Exactly the lines from the one containing "Given: Open video in 小窗口 mini window" through the end of the listing must make up the answer, with no pictures included.

☆ ☆ ☆ ☆

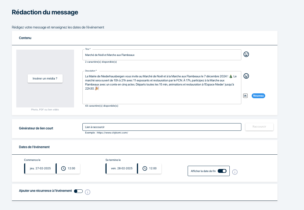Click the 'Insérer un média ?' button
Viewport: 304px width, 210px height.
pos(45,79)
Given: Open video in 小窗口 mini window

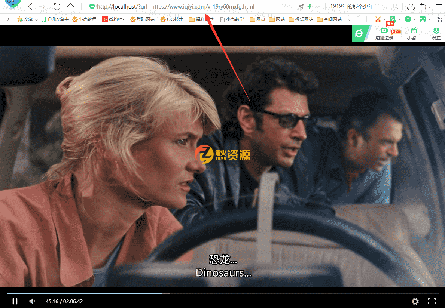Looking at the screenshot, I should tap(414, 34).
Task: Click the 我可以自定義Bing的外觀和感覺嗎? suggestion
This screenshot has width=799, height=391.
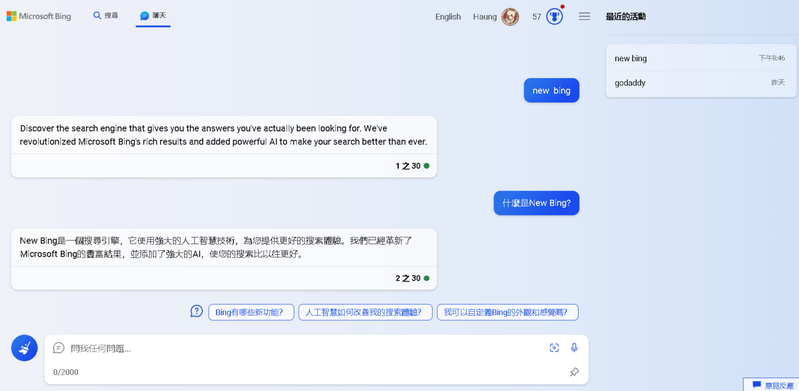Action: (x=507, y=312)
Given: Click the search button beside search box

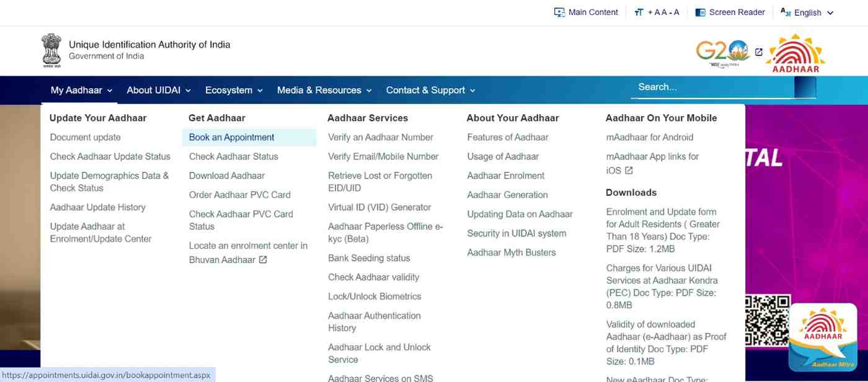Looking at the screenshot, I should (x=805, y=87).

☆ ☆ ☆ ☆

TASK RESPONSE:
Given: Open video in 小窗口 mini window

Looking at the screenshot, I should tap(414, 34).
Task: Click the 我可以自定義Bing的外觀和感覺嗎? suggestion
This screenshot has width=799, height=391.
Action: (x=507, y=312)
Given: Click the search button beside search box

Looking at the screenshot, I should (x=805, y=87).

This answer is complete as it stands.